The same thing can be said for my first Walkman, my own first personal computer, my first cell phone and my first TV. All of these digital accoutrements cost a pretty penny when they were introduced to the buying public and within a few years they were not only obsolete after spending that huge chunk of cash, they were also worth nothing due to their antiquation.
You might be wondering why I am telling you all this. And I might answer for one simple reason: the future value of anything, anything at all. But for the purpose of context we shall stick with the topic…the value of digital versus the value of print.
I was looking on eBay recently and noticed some of the prices for first edition printed books and magazines and what really struck me was the prices are going for higher than the ink on paper items sold for originally.
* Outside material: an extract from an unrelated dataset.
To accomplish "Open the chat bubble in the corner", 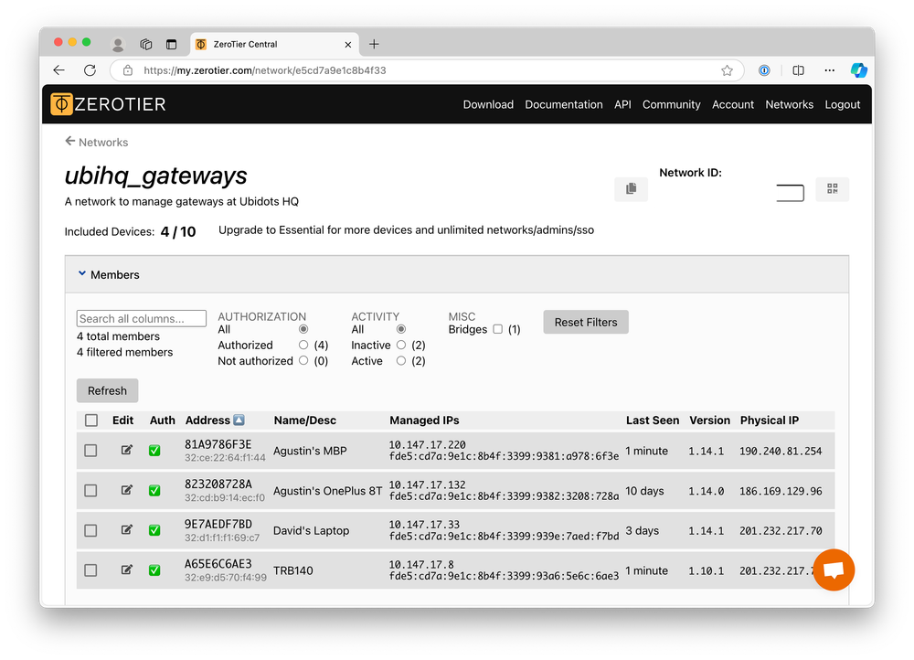I will point(834,570).
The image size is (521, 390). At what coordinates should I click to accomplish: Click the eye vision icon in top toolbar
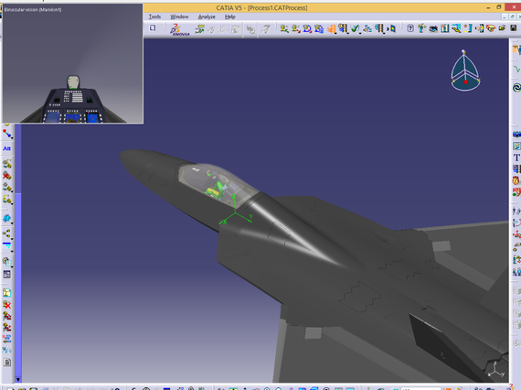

For example, a copy of the first issue of Action Comics, in which Superman was unveiled to the world, sold in an online auction for a record $2.16 million. It cost 10 cents when it was published in 1938. Needless to try to calculate how many times more that issue’s price multiplied since its inception.
And here’s another example: Playboy magazine – Issue 1, which had a cover price of 50 cents is selling for $4,000.00 on eBay today and another first issue of the magazine sold for a $7,040 winning bid . That’s another magazine selling for almost 8,000 to 15,000 times the original price. Granted it is a first edition, but the point is still the same and the aforementioned are only two of many many examples. Print platforms increase their value, while digital platforms do not. (By the way, a replica of the first issue of Playboy is currently on sale at the newsstands for $9.99, that too is many times the original cover price.)
So, what do you think you would get for a first edition e-magazine a few years from now? The word nada comes to mind.
Late last year, the Bay Psalm Book sold at auction for $14,165,000. It’s a rare book printed in the 17th century… and it’s definitely print. No digital or e-books in 1640. Can you imagine over $14 million dollars for a copy of a virtual book generations down the road? The odds of said book even existing hundreds of years from now are very slim. Who are we kidding? Hundreds of years from now digital may have morphed into something totally unrecognizable from what we know today.
The moral of this story is not to discount digital at all, but to highlight the facets of print which sometimes go unnoticed in this virtual age of cyberspace reality.
Because rest assured it might take an act of God to wipe out a 500 plus-year-old book, but your computer or tablet can be erased with a click or an introduction of a new model.